2005 yılında Gazeteci Adnan Odabaş, ÇYDD’nin bu tip misyonerlik faaliyetlerini SEV’le beraber (Sağlık Eğitim Vakfı) yaptığını yazmış ve dava edilmişti. Üsküdar Adliyesi'nde görülen davada Odabaş, konuyla ilgili resmi bilgi istenmesini talep etti. Bu iddialar üzerine Üsküdar 4. Asliye Hukuk Mahkemesi, MİT'ten bilgi istedi.
MİT’in 2 Mayıs 2005 tarihinde mahkemeye gönderdiği cevap, Odabaş'ın iddialarını doğruladı. Mahkeme de MİT'in verdiği bilgileri değerlendirerek davacıların tazminat talebini reddetti.
Gördüğünüz gibi kesinleşmiş bir mahkeme kararı bu. Hem de MİT onaylı.
MİT tarafından 24 Nisan 2001 tarihinde hazırlanan dönemin İstihbarat Başkanı Cemal Uzgören imzalı belge de aynı şekilde ÇYDD’nin derin faaliyetlerini belgeliyor.
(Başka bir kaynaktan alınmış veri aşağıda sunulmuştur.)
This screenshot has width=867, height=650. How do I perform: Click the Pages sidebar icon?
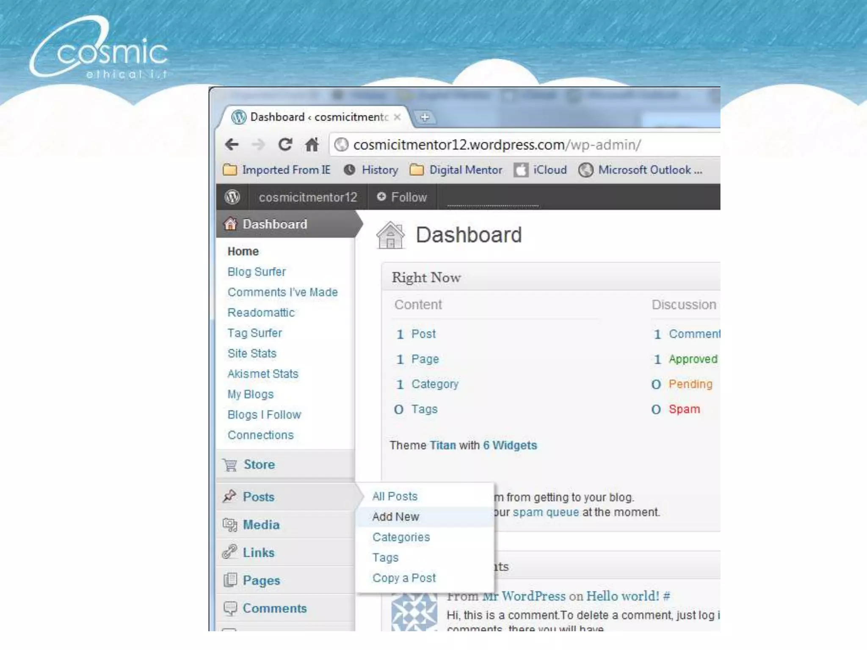click(x=230, y=580)

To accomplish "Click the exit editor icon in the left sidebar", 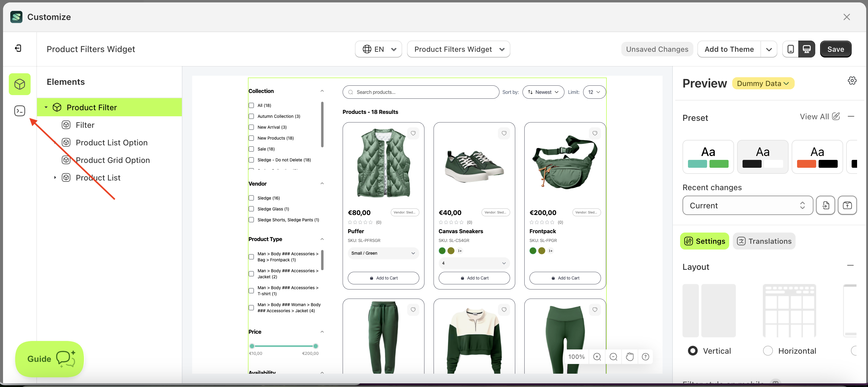I will pos(18,49).

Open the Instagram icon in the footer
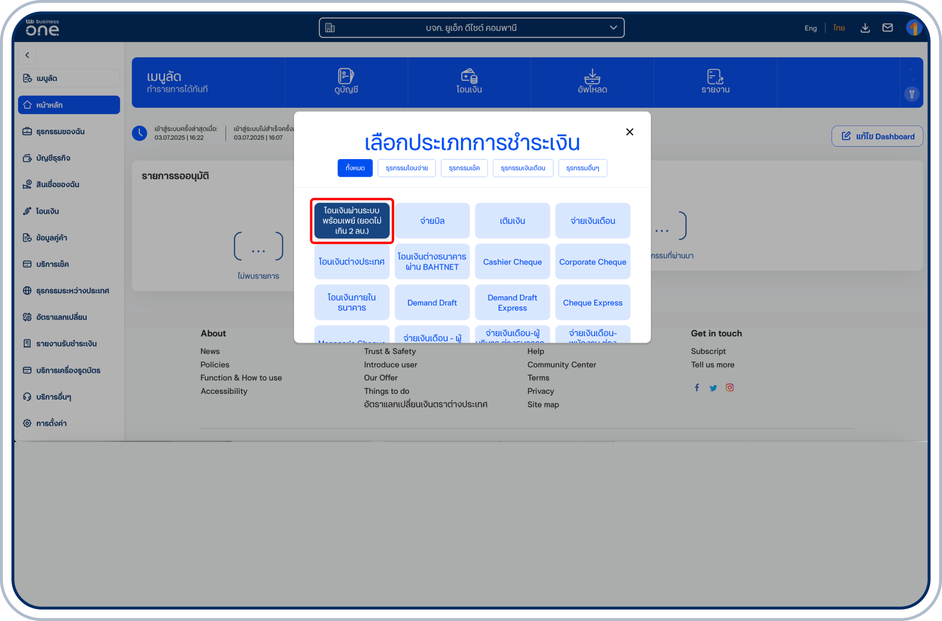tap(729, 388)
ÇYDD’ye yapılan son operasyonun, Emniyet’ten çok MİT’in verdiği bilgiler doğrultusunda olduğu, ÇYDD’nin uluslar arası para transferleri ve bağlantıları bulunduğunu da yazdık.
Tüm bunlara rağmen Milliyet Gazetesi “İşte Gözaltındaki Eğitim Melekleri” diye manşet atıyorsa, işin içinde kendileri de olduğu içindir. Başta da dediğim gibi Türkan Saylan, hiçbir işini güçlü bir medya kuruluşunu katmadan yapmaz.